* **Exercise**
Rewrite the part of the entries that runs from the start through the line containing "Action: [x=1267, y=82]", replacing "Click" with "Press" and keeping everything else unchanged. Omit the pictures from your answer.

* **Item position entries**
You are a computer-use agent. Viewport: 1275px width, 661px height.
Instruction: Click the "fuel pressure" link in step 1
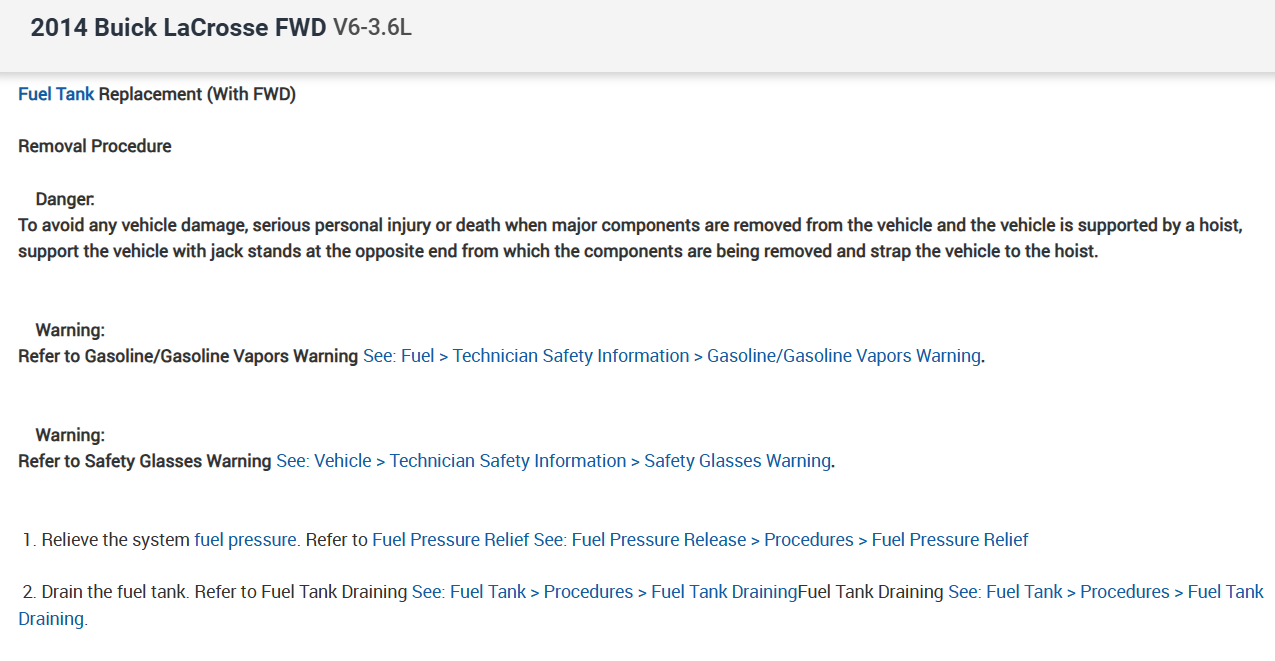[x=245, y=540]
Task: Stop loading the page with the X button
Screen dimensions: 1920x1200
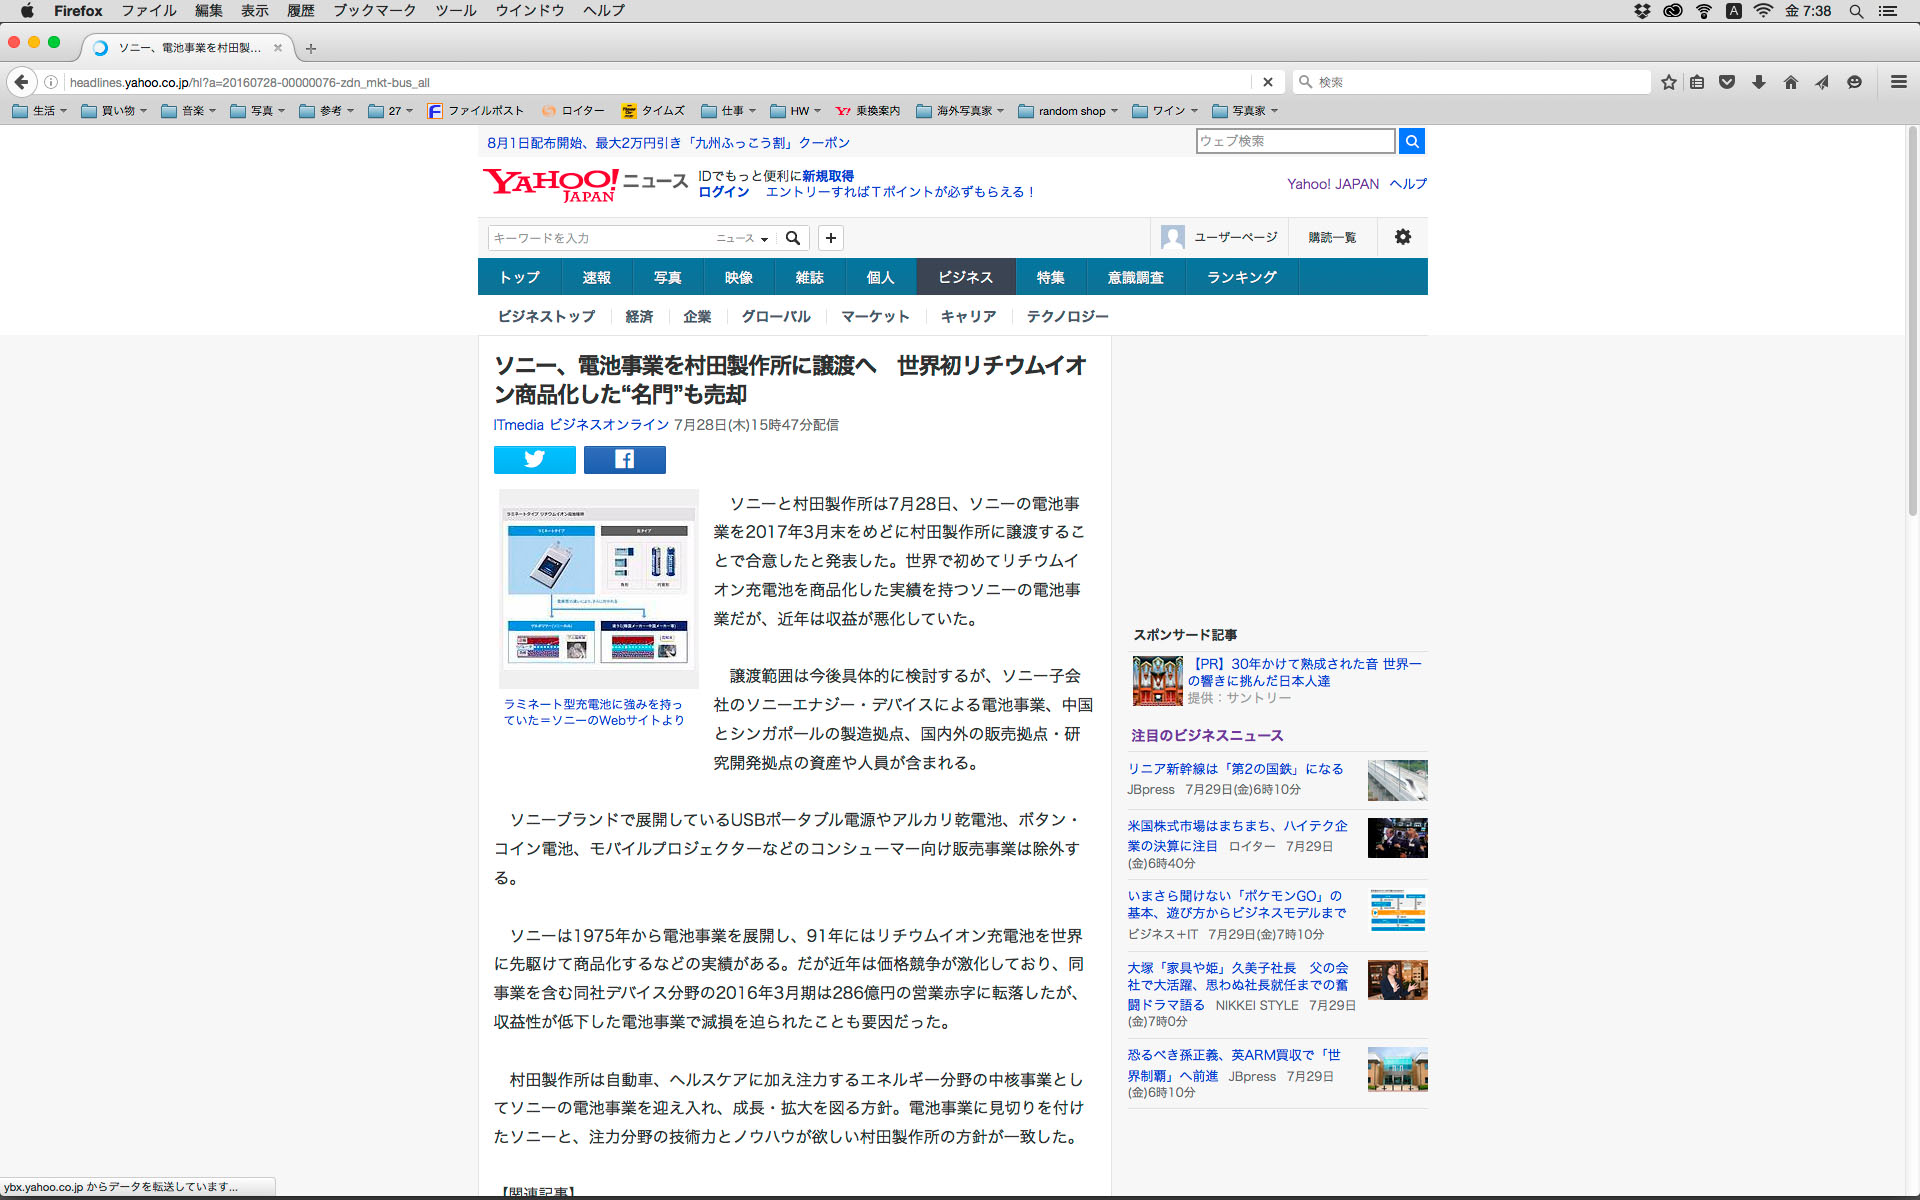Action: [x=1267, y=82]
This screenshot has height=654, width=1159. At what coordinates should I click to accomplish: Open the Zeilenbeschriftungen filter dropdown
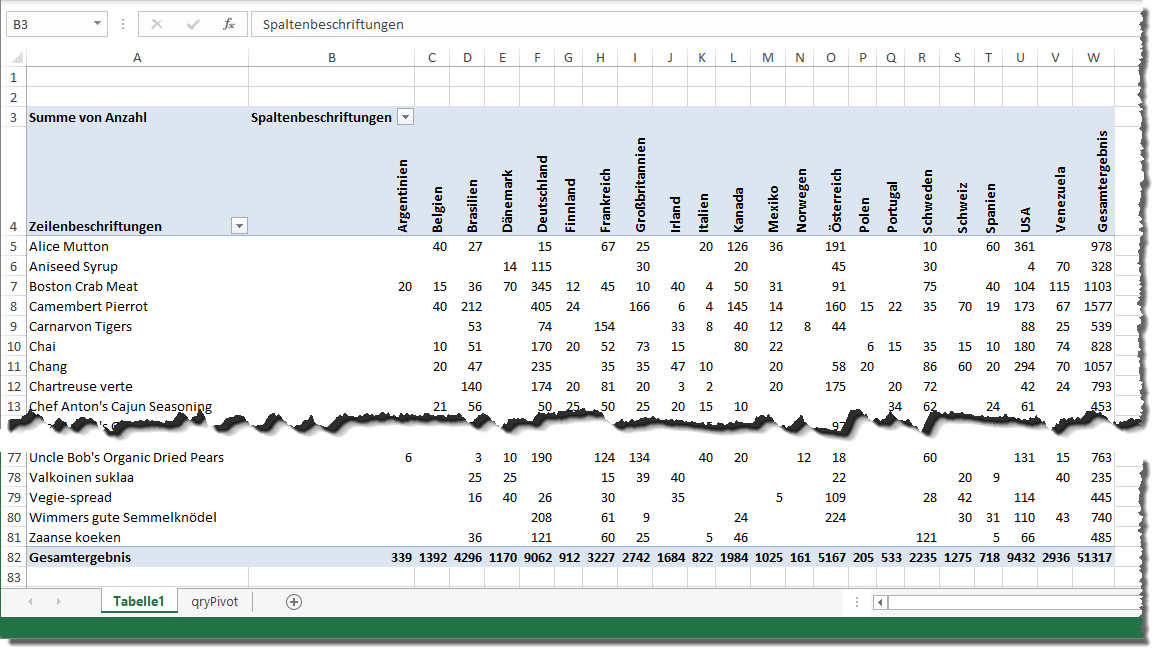tap(239, 227)
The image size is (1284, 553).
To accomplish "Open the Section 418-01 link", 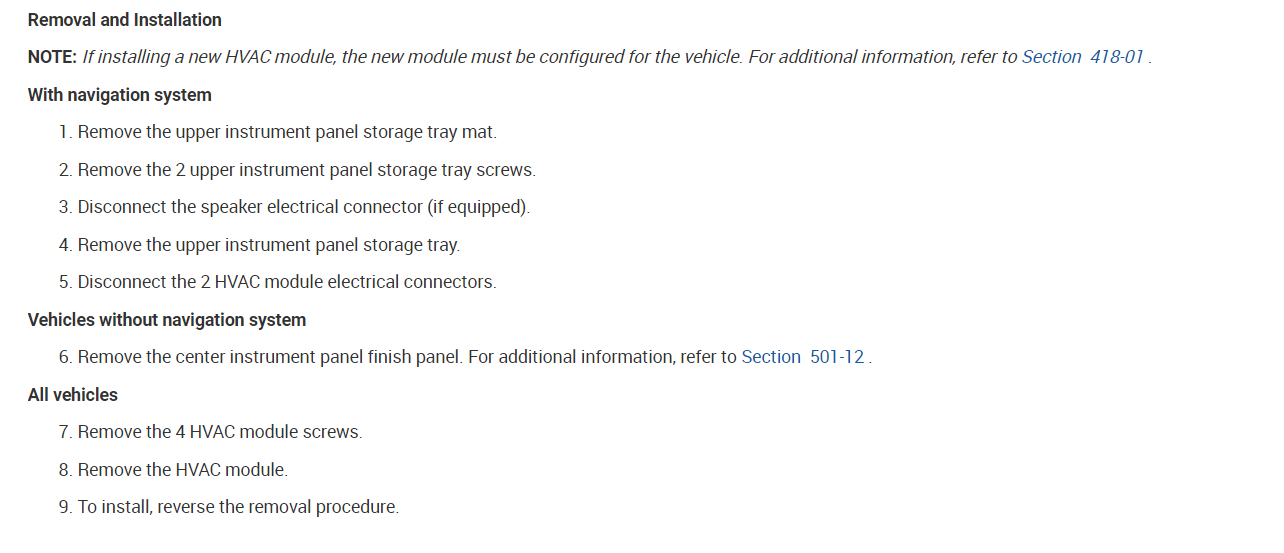I will 1082,57.
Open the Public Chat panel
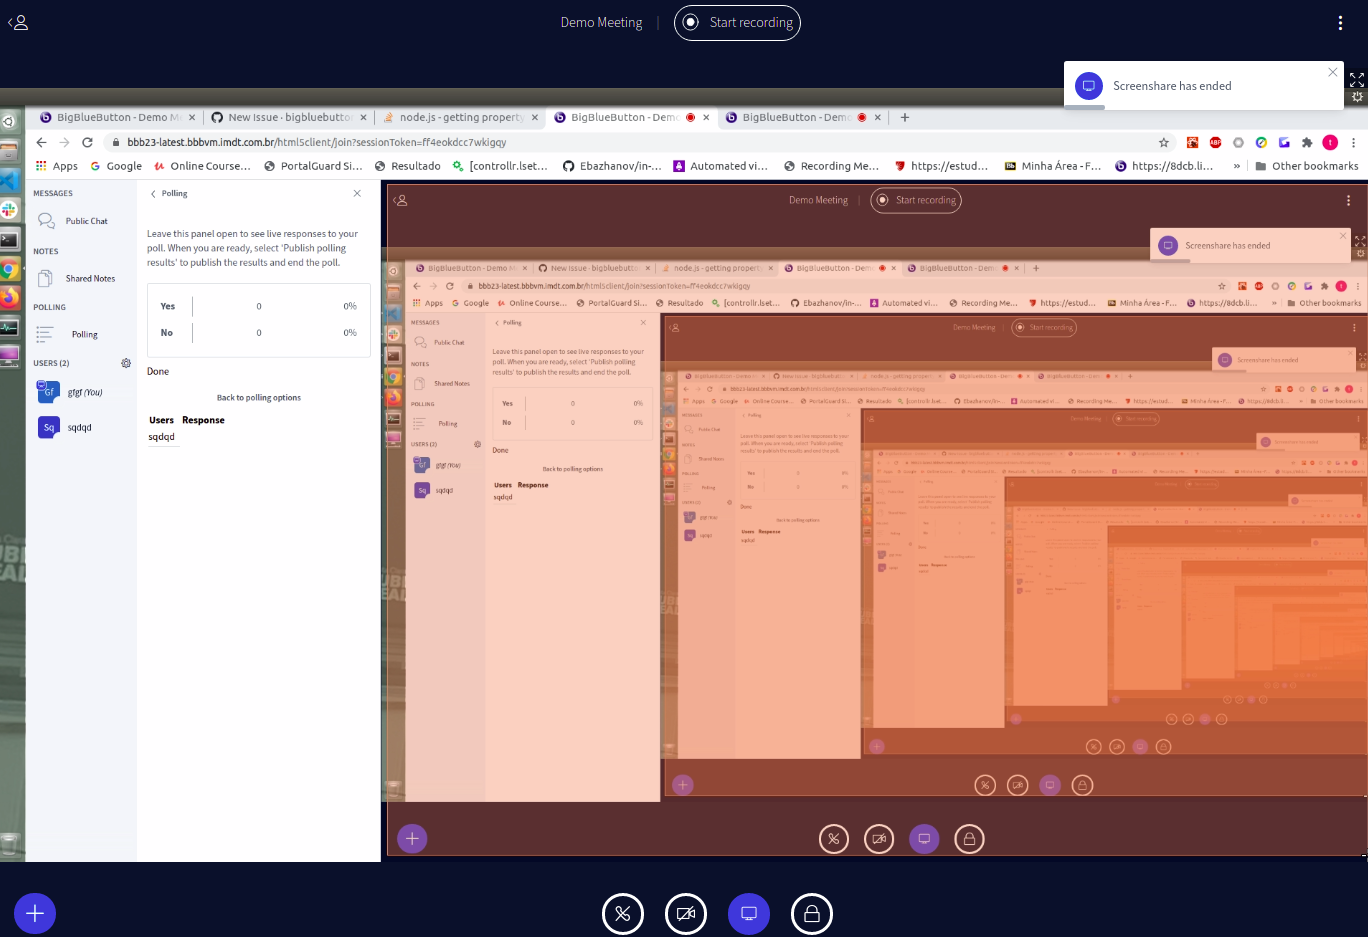The width and height of the screenshot is (1368, 937). click(x=85, y=220)
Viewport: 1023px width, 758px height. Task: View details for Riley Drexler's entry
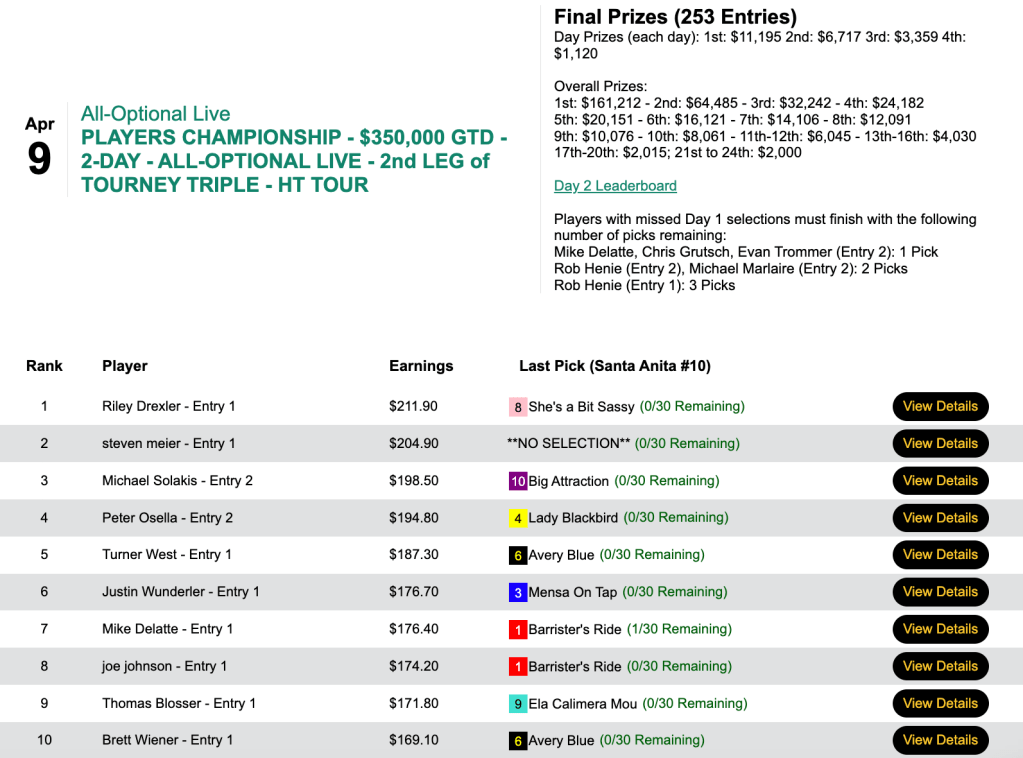coord(940,407)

* **Task result**
You are a computer-use agent. Viewport: 1275px width, 661px height.
Instruction: Press the "fuel pressure" link in step 1
[x=245, y=540]
Task: Stop loading the page with the X button
Screen dimensions: 1920x1200
Action: [x=1267, y=82]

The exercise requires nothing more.